Issue #13683 has been updated by Dan0042 (Daniel DeLorme).


> If collection is empty and a block was given, returns the block's return value:

I really think the block form should be like find/select

```ruby
[1,2,3].one{ _1.even? }        #=> 2
[1,2,3,4].one{ _1.even? }      #=> error
[1,2,3,4].one(nil){ _1.even? } #=> nil
```

> Having `Enumerable#find` take an optional keyword argument, say `exception:`, would make more sense, be useful, and have more generality.

I don't think so; find only returns the first element found. An argument that makes it continue searching and return an exception if it finds a second match... that alters the fundamental behavior too much imho.
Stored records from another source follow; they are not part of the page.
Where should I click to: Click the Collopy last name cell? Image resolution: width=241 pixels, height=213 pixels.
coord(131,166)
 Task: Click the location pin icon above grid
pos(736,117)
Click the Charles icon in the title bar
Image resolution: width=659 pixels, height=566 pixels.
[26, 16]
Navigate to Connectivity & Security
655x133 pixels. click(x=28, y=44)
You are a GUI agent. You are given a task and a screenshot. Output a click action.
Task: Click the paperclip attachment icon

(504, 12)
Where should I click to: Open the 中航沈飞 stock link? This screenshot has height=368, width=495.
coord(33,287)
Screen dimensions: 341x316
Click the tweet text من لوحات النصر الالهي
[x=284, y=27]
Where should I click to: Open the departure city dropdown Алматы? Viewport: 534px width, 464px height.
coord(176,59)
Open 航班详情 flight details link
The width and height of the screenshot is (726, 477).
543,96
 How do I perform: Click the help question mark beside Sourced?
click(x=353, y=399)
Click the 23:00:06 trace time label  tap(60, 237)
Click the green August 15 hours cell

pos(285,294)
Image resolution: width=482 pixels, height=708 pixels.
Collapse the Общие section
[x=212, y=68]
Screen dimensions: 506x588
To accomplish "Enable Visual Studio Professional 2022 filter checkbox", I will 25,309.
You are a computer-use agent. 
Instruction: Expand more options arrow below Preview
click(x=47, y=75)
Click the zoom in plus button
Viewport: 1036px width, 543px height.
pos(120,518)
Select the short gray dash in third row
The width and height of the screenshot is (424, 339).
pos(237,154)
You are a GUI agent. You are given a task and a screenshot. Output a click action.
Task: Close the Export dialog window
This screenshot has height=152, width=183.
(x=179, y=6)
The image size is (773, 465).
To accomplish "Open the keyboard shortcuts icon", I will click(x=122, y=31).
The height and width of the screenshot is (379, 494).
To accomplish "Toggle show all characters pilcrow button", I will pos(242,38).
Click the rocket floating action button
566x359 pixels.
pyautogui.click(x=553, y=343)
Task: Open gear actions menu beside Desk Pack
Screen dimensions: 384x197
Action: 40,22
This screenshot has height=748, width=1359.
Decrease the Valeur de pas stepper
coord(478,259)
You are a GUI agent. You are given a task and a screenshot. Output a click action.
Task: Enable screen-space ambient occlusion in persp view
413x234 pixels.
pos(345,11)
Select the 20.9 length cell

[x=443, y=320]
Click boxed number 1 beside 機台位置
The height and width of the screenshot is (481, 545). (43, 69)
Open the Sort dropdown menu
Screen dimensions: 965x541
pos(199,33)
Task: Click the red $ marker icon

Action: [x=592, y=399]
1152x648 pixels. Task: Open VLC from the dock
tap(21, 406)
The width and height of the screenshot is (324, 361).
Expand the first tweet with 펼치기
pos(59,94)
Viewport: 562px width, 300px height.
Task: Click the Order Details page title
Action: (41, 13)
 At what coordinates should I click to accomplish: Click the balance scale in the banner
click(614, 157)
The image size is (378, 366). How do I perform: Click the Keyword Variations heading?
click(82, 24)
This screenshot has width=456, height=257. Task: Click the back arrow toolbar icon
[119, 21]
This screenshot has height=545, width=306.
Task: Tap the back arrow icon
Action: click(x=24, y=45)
----------------------------------------
Feature #13683: Add strict Enumerable#single
https://bugs.ruby-lang.org/issues/13683#change-87280

* Author: dnagir (Dmytrii Nagirniak)
* Status: Feedback
* Priority: Normal
----------------------------------------
### Summary

This is inspired by other languages and frameworks, such as LINQ's [Single](https://msdn.microsoft.com/en-us/library/bb155325%28v=vs.110%29.aspx) (pardon MSDN reference), which has very big distinction between `first` and `single` element of a
collection.

- `first` normally returns the top element, and the developer assumes
  there could be many;
- `single` returns one and only one element, and it is an error if there
  are none or more than one.

We, in Ruby world, very often write `fetch_by('something').first`
assuming there's only one element that can be returned there.

But in majority of the cases, we really want a `single` element.

The problems with using `first` in this case:

- developer needs to explicitly double check the result isn't `nil`
- in case of corrupted data (more than one item returned), it will never
  be noticed

`Enumerable#single` addresses those problems in a very strong and
specific way that may save the world by simply switching from `first` to
`single`.

### Other information

- we may come with a better internal implementation (than `self.map`)
- better name could be used, maybe `only` is better, or a bang version?
- re-consider the "block" implementation in favour of a separate method (`single!`, `single_or { 'default' }`)


The original implementation is on the ActiveSupport https://github.com/rails/rails/pull/26206
But it was suggested to discuss the possibility of adding it to Ruby which would be amazing.